У Микеланджело свело внутренности.
– И где он думает поставить его?
– Какая разница где? Тебя это больше не касается, – сварливо заметил Лодовико, присоединившись к разговору.
– Он мечтает похоронить Давида во мраке, задвинув в дальний угол лоджии, – серьезно ответил Граначчи.
Словно тысячи иголок вонзились в шею Микеланджело. Лоджия Ланци – крытый портик с левой стороны от здания Синьории, где и так стоят десятки скульптур. Давид потеряется среди них. И даже если публика заметит его, то воспримет как нечто второстепенное и незначительное.
– Леонардо утверждает, что статую надобно защитить от погодных явлений. И еще говорит, что публику может смутить ее… – Граначчи задумался, подбирая нужное слово: – неприкрытость. – Он помахал рукой у своих чресел.
– Лживый старый ублюдок! – вне себя завопил Микеланджело.
– Уймись, Микеле. Calmati, – одернул его Лодовико.
– Леонардо не только твоего Давида похоронит, он хочет похоронить и тебя, – гнул свое Граначчи.
– Моего сына такие глупости не занимают, – гордо сообщил Лодовико, похлопывая Микеланджело по спине. – Он теперь у нас человек семейный, а не какой-то жалкий каменотес.
Неужели это правда?
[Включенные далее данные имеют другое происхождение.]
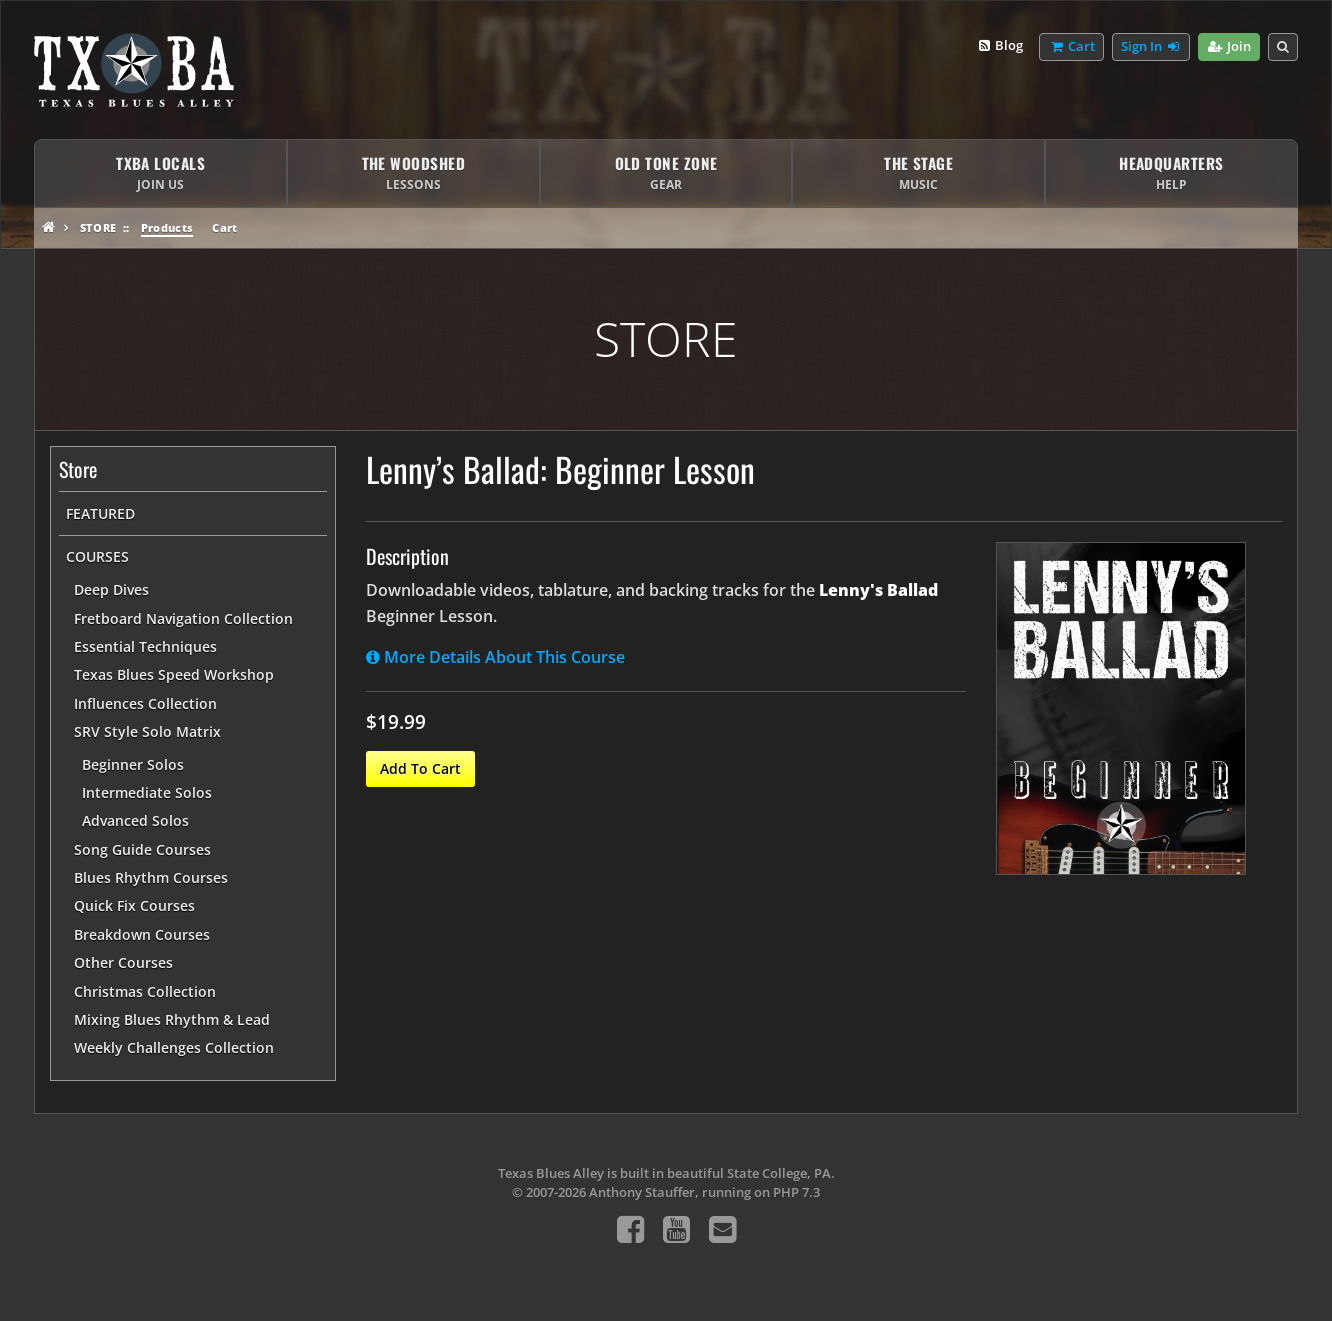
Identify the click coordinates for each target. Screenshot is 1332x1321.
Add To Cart (420, 768)
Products (167, 227)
Микеланджело задумался. Даже если он больше никогда не прикоснется резцом к мрамору – перестанет ли он быть скульптором?
– Где, говоришь, они там совещаются?
– Тебе какое дело? – ворчливо спросил Лодовико.
– В Орсанмикеле, – ответил Граначчи.
Мысль о том, чтобы бросить ваяние, мгновенно исчезла – так снежинки таяли в пламени его горящего дома. Выбравшись на улицу, Микеланджело припустил во весь дух.
– Куда ты, стой! – крикнул вслед отец.
Но Микеланджело не остановился. Его семья нуждалась в нем, но и Давид нуждался тоже.
Леонардо
Самые выдающиеся граждане Флоренции заседали в одном из помещений церкви Орсанмикеле, давшей приют ремесленным цехам города. В тесной зале пахло свечным воском, выдохшимся вином и благородным потом раскрасневшихся от жестоких споров горожан.
– Давид станет великим символом нашего города, – перекрывая гвалт, кричал Содерини. – Нам надобно прославлять и чествовать его, а не задвигать в темный угол.